**PROBLEM DESCRIPTION:** Copy out each line of the rows below that contains the word "Click".
— Begin SUPPLIED INFORMATION —
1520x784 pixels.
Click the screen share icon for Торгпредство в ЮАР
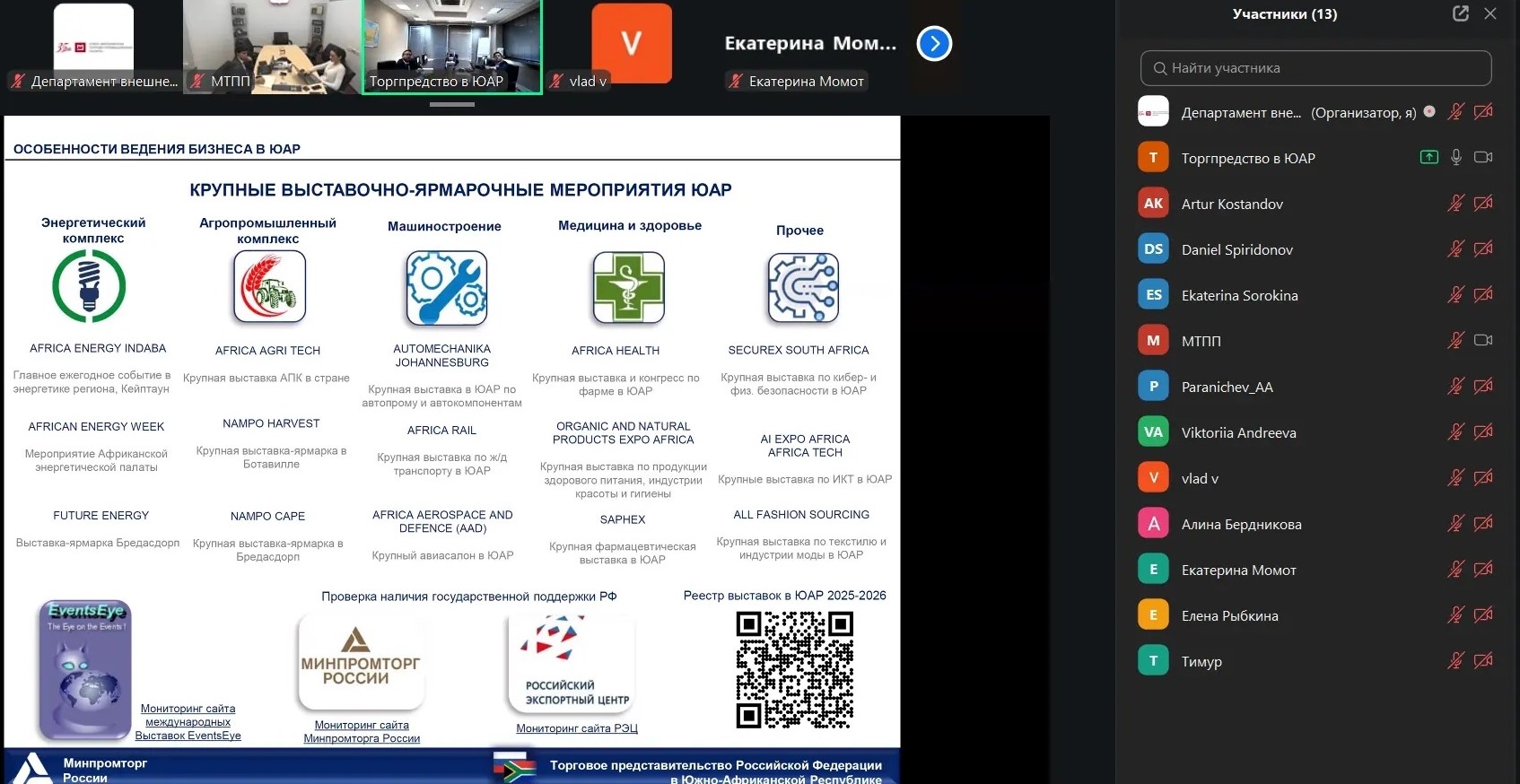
— End SUPPLIED INFORMATION —
— Begin SUPPLIED INFORMATION —
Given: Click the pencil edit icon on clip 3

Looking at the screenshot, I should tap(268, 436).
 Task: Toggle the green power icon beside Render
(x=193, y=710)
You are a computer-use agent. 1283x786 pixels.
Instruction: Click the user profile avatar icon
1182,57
— End SUPPLIED INFORMATION —
— Begin SUPPLIED INFORMATION —
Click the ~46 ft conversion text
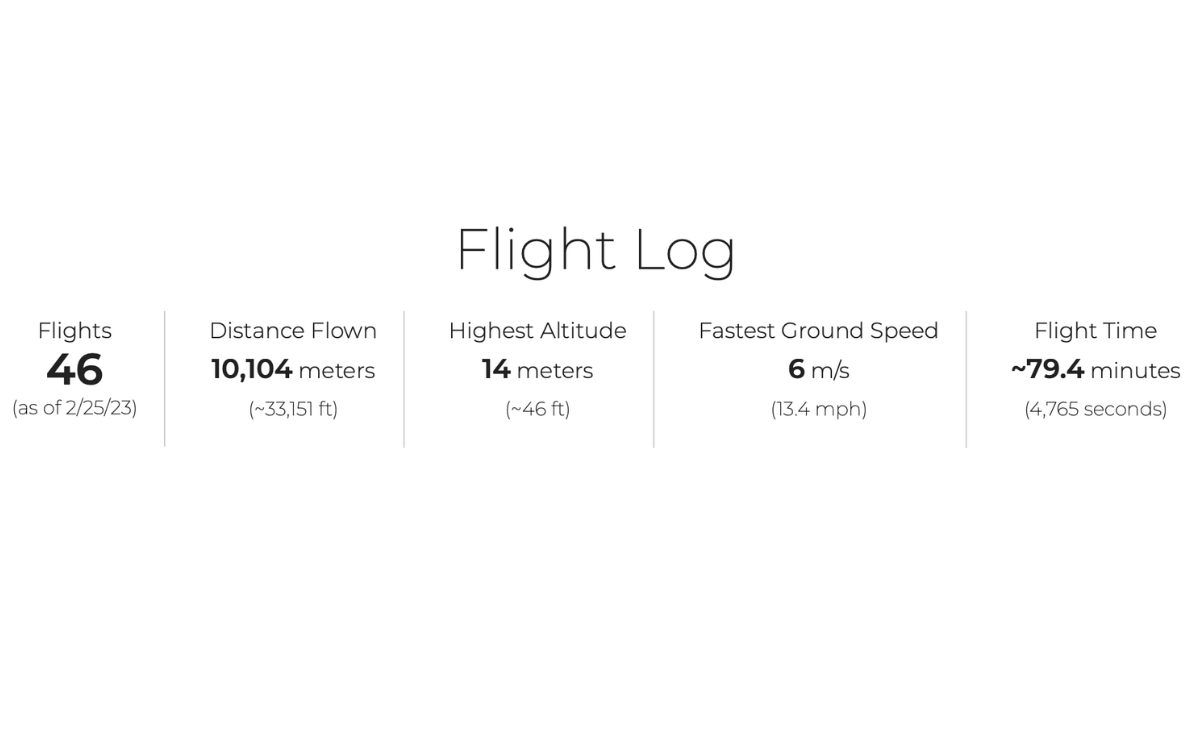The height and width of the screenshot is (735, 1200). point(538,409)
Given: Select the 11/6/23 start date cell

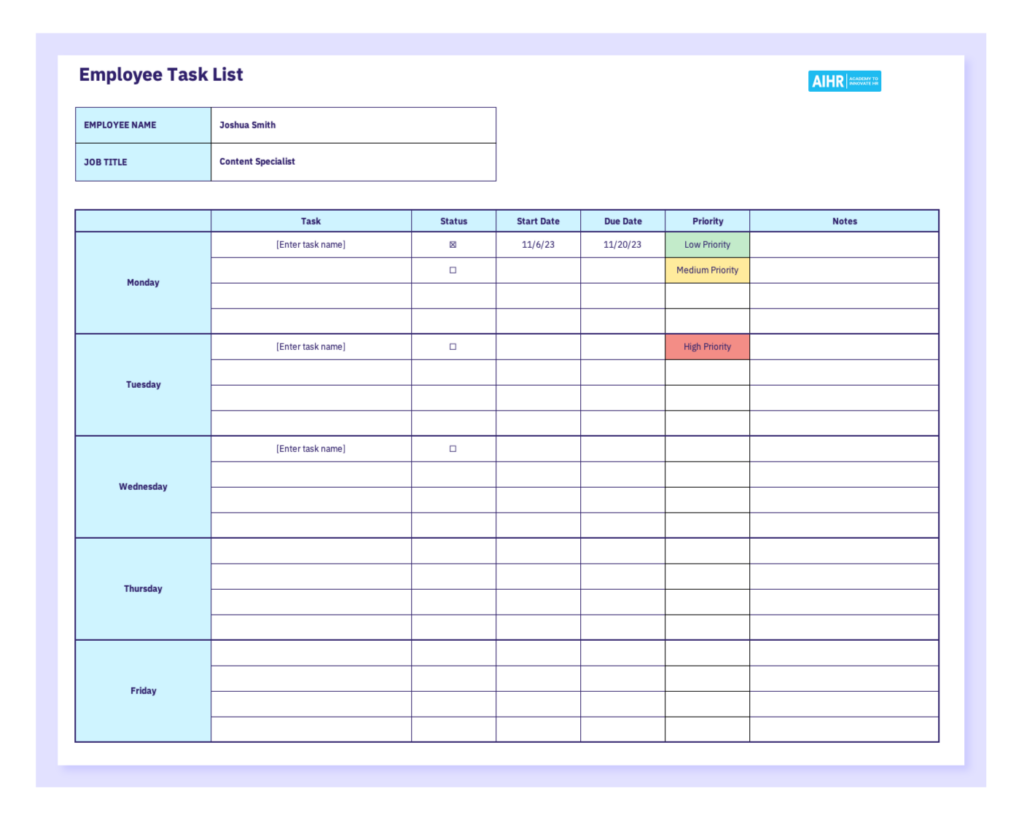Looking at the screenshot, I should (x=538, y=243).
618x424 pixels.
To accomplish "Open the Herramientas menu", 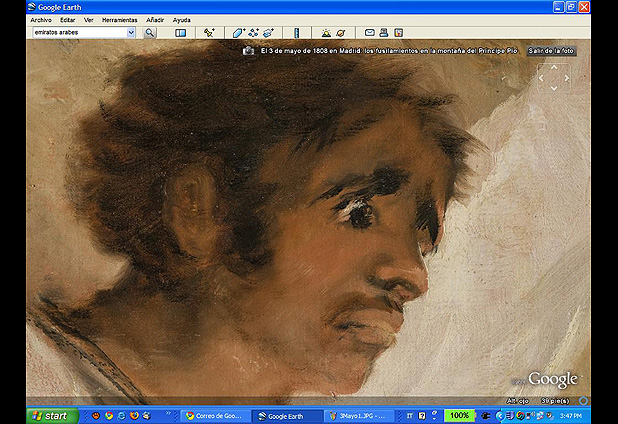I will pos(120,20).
— End SUPPLIED INFORMATION —
**EXERCISE RESPONSE:**
Click the screen share icon for Торгпредство в ЮАР
Given: Click the pencil edit icon on clip 3
Instruction: Click the user profile avatar icon
Click the ~46 ft conversion text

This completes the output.